Adults with high-functioning autism excel at learning visual patterns, according to research published 25 August in Neuropsychology. The study contrasts with a report earlier this year that children with the disorder struggle with visual learning.
A number of studies have found that people with autism have sharp vision — for example, they can zero in on shapes embedded within a larger image better than their peers can. However, one study earlier this year reported that children with the disorder are impaired specifically in visual statistical learning, in which children learn to recognize visual patterns. This may be why they have trouble mastering social knowledge, such as the facial expressions characteristic of different emotions.
“Statistical learning is a really, really fundamental process that allows us to make sense of the world,” says Matthew Roser, lecturer in psychology at Plymouth University in the U.K., who led the new study. “It’s one of those basic essential functions that allows us to pick up on patterns.” Understanding how people with autism perceive those patterns may help inform interventions for the disorder, Roser says.
Roser’s team showed ten adults with autism and ten controls shapes arranged within a grid of nine squares. The six shapes used in the study were organized into three pairings that always had the same spatial relationship to each other — for example, a vertical barbell always appeared to the right of a dot with a strike through it — but the shape pairs could move around the grid.
After viewing several dozen grids featuring these patterns, the participants looked at two grids at a time: one with an incorrect pair — for example, with the barbell above the strike-through dot — and one with a correct one. Individuals with autism can identify the true shape pair more than 80 percent of the time, the researchers found, compared with about 60 percent for controls.
The researchers also tested 28 children with autism and 22 controls, all around 13 years of age. Both groups of children identify the correct shape pair about 60 percent of the time, suggesting the advantage among individuals with autism only appears in adulthood.
Although the sample size is small, the results are intriguing because this is only the second study of visual statistical learning in autism. This cognitive process is especially interesting with respect to autism because it may play a key role in social behavior — for example, in noticing that a smile usually accompanies a goodbye wave.
The results are consistent with the ‘weak central coherence’ theory of autism, which holds that people with autism tend to focus on small details, but struggle to integrate these details into a big picture.

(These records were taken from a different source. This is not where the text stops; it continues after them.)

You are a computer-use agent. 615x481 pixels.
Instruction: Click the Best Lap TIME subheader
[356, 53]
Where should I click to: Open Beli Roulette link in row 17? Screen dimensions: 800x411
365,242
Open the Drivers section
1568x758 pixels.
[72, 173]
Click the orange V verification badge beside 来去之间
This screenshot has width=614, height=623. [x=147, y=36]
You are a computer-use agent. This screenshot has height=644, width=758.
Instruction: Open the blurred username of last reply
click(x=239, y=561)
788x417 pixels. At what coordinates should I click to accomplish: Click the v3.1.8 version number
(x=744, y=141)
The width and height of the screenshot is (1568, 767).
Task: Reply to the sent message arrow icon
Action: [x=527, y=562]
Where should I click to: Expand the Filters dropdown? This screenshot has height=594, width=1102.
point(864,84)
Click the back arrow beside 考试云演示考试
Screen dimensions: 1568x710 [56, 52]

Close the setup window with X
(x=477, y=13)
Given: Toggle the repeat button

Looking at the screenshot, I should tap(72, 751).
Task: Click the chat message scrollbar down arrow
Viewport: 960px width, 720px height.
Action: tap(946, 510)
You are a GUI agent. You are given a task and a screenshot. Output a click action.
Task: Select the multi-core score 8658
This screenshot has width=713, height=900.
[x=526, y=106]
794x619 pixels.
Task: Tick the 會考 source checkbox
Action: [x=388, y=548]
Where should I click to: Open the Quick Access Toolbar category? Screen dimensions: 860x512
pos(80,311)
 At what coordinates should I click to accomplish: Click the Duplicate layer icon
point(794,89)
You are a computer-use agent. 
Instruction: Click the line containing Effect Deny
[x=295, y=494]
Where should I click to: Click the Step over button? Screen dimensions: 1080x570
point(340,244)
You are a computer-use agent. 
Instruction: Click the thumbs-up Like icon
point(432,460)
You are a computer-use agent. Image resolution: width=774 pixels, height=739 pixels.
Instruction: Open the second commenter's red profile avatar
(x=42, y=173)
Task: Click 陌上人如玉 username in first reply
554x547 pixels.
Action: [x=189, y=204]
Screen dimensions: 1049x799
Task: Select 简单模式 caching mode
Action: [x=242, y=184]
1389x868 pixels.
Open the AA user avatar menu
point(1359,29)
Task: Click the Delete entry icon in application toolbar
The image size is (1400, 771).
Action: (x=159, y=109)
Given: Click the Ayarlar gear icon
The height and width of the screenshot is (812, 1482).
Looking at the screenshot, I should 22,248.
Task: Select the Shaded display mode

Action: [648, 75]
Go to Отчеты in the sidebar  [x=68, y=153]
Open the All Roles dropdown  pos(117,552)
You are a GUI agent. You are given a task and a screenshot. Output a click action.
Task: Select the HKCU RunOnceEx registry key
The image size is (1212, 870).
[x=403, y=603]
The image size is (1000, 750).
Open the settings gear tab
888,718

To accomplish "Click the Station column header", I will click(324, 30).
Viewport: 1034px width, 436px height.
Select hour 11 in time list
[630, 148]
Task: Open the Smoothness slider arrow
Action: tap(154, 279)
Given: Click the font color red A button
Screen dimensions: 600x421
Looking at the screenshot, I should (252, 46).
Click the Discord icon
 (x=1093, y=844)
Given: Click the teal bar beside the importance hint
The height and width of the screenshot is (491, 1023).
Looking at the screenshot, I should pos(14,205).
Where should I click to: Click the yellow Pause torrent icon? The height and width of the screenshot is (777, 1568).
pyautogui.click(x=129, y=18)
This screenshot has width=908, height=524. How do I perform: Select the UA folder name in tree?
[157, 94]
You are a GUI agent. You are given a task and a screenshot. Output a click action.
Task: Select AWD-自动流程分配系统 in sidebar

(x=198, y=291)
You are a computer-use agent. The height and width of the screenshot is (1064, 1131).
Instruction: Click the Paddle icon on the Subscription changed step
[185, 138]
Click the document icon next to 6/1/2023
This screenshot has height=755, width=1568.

Strikingly, participants in the study were able to identify correct shape pairs better than would be expected by chance, even though they could not describe the pairings in detail. This suggests that the task requires unconscious, or implicit, learning, the researchers say.
The results may differ from those of the study published earlier this year because the tasks assess different skills. In the earlier study, researchers recorded brain responses as participants watched a series of shape pairs — similar to the streams of sounds used in studies of auditory statistical learning and language. The new one showed participants arrays of shapes, similar to the type of visual information presented in studies that have shown sharp vision in autism.
Also, the earlier study tested children with autism of varying severity, including some who could not speak at all. By contrast, the participants in the new study are relatively high-functioning adults, capable of answering the investigators’ questions about patterns.
What’s more, the earlier study found that even though children with autism show impairments in visual statistical learning as a group, some children are able to learn visual patterns, albeit through a different neural mechanism than in controls.
Overall, both sets of researchers say that treatments for autism should build on visual learning abilities. This is a subtle but important shift — playing to the strengths of people with autism, rather than correcting what others perceive as their weaknesses.